FDR vs Permutation approach in edgeR

0

Entering edit mode

Son Pham ▴ 60

@son-pham-6437

Last seen 9.3 years ago

United States

I'm doing a pairwise comparison (classic two groups comparison in EdgeR) and wonder if I should do an additional permutation test? It means, randomly permute the labels in these two groups and find DE genes, and thus, aim to control the FDR.

I know in EdgeR package, we use Benjamini Hochberg for calculating the FDR so probably the permutation is not needed? Anyone could explain relation of doing permutations for FDR vs. using Benjamini-Hochberg algorithm?

edger • 3.3k views

ADD COMMENT • link updated 9.3 years ago by Gordon Smyth 50k • written 9.3 years ago by Son Pham ▴ 60

score 1 · Answer 1 · 2014-12-31

There's no need to do any permutations for FDR control in edgeR. In fact, it seems like a considerable amount of effort would be required to implement a statistically rigorous permutation procedure. For example, do you permute samples before or after empirial Bayes shrinkage? How do you consolidate the estimated number of false discoveries across different permutations? Does the ratio of the estimated number of false positives to the observed number of total discoveries make any statistical sense, with respect to the original (i.e., Benjamini-Hochberg) definition of the FDR?

The BH method should be more than adequate for your analysis. I'd advise just sticking with it, given that it's already implemented in topTable via p.adjust; it's simpler to use than any permutation method; and it's (heavily) tried and tested.

score 0 · Answer 2 · 2014-12-31

The Benjamini and Hochberg algorithm takes p-values as input whereas permutation is intended to generate p-values. The two approaches are quite different and cannot be usefully combined.

As Aaron has said, applying permutation to RNA-seq data in a useful way is quite difficult. Doing it in the obvious way -- simply permuting the labels, getting permutation p-values for each gene and then applying multiple testing -- will get you nowhere.

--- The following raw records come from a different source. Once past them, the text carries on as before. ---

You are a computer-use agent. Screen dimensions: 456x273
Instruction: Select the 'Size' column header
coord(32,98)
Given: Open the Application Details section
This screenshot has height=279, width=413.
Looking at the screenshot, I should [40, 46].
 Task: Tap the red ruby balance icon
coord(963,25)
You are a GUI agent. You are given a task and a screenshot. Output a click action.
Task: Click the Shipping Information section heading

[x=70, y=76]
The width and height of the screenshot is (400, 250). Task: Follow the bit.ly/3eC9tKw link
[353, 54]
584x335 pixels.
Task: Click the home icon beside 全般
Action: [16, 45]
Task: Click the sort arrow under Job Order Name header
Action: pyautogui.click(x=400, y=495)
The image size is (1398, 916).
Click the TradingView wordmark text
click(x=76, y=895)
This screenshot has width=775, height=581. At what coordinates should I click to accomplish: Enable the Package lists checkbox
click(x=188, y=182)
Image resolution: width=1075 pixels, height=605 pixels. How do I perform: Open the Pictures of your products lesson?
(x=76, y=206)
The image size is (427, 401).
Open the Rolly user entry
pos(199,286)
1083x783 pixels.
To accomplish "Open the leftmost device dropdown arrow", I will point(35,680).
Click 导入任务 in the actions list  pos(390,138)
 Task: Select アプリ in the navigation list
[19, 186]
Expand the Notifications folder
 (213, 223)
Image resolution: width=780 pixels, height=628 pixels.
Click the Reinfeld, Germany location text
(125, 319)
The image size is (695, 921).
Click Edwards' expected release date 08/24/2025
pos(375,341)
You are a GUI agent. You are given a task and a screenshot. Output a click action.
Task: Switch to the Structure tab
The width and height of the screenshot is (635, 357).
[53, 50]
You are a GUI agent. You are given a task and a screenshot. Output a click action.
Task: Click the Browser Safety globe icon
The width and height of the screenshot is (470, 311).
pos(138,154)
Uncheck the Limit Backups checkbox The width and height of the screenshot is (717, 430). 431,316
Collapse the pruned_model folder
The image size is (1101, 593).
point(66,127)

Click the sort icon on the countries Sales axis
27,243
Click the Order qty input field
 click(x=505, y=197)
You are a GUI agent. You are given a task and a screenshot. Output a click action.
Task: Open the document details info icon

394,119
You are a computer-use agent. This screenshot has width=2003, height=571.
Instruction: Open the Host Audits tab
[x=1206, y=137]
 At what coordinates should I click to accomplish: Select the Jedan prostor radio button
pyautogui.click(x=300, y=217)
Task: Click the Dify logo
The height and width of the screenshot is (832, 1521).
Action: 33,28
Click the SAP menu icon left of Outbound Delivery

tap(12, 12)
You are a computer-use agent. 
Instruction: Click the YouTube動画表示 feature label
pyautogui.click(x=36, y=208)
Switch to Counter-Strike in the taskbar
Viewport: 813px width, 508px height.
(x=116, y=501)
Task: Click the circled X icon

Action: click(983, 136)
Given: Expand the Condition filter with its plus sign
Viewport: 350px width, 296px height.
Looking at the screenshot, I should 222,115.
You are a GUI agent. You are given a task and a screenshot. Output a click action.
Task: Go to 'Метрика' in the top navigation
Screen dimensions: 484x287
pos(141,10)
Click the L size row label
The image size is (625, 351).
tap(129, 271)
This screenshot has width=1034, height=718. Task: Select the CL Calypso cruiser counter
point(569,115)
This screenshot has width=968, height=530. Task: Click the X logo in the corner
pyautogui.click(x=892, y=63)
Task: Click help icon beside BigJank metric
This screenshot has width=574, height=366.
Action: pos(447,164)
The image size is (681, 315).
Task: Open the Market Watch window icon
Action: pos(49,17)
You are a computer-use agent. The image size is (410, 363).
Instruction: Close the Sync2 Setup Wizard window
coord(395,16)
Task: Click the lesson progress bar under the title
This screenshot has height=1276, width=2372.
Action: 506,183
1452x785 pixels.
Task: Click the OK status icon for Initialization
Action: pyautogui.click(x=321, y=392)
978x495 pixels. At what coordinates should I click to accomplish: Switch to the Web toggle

The best attempt to use permutation for RNA-seq data is probably the PoissonSeq package, which is available from CRAN but not from Bioconductor. I am not convinced, however, that permutation can be entirely reliable for RNA-seq data. Permutation assumes that all the samples are exchangeable (a priori equivalent), which cannot be true for RNA-seq libraries because they are sequenced to different depths. PoissonSeq was found to be somewhat anti-conservative in the following study:

http://genomebiology.com/2014/15/2/R29

If you want to read more, see Section 2.11 "Parametric modelling versus permutation methods" of the following article:

http://www.statsci.org/smyth/pubs/limmaPreprint.pdf

This article refers to the limma package, but the same comments apply to edgeR.